§ WHAT TO WORK ON:
Take the line containing "Where should I" as the first and the last line of the records below as the end, and please set down only what lies between them exactly, both ends included.
Start of DATA PROVIDED
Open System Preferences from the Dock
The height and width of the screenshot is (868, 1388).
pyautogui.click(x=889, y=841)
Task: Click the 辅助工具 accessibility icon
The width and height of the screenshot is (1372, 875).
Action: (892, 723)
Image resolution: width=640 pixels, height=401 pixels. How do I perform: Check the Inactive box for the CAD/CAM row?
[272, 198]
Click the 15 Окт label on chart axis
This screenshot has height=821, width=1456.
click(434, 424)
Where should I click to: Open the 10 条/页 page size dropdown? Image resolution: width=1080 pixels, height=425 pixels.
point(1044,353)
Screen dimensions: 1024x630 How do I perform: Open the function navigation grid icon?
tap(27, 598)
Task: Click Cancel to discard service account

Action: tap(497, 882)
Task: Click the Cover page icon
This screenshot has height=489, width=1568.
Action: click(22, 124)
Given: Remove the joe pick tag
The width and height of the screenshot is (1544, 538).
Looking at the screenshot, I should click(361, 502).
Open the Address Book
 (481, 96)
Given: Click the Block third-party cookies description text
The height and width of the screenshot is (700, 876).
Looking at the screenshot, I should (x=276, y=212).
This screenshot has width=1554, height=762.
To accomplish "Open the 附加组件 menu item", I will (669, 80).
End of DATA PROVIDED
§ EXERCISE RESULT:
Where should I click to: Open the 10 条/页 page size dropdown? Image resolution: width=1080 pixels, height=425 pixels.
point(1044,353)
Screen dimensions: 1024x630 How do I perform: Open the function navigation grid icon?
tap(27, 598)
Task: Click Cancel to discard service account

Action: tap(497, 882)
Task: Click the Cover page icon
This screenshot has height=489, width=1568.
Action: click(22, 124)
Given: Remove the joe pick tag
The width and height of the screenshot is (1544, 538).
Looking at the screenshot, I should click(361, 502).
Open the Address Book
 (481, 96)
Given: Click the Block third-party cookies description text
The height and width of the screenshot is (700, 876).
Looking at the screenshot, I should (x=276, y=212).
This screenshot has width=1554, height=762.
To accomplish "Open the 附加组件 menu item", I will (669, 80).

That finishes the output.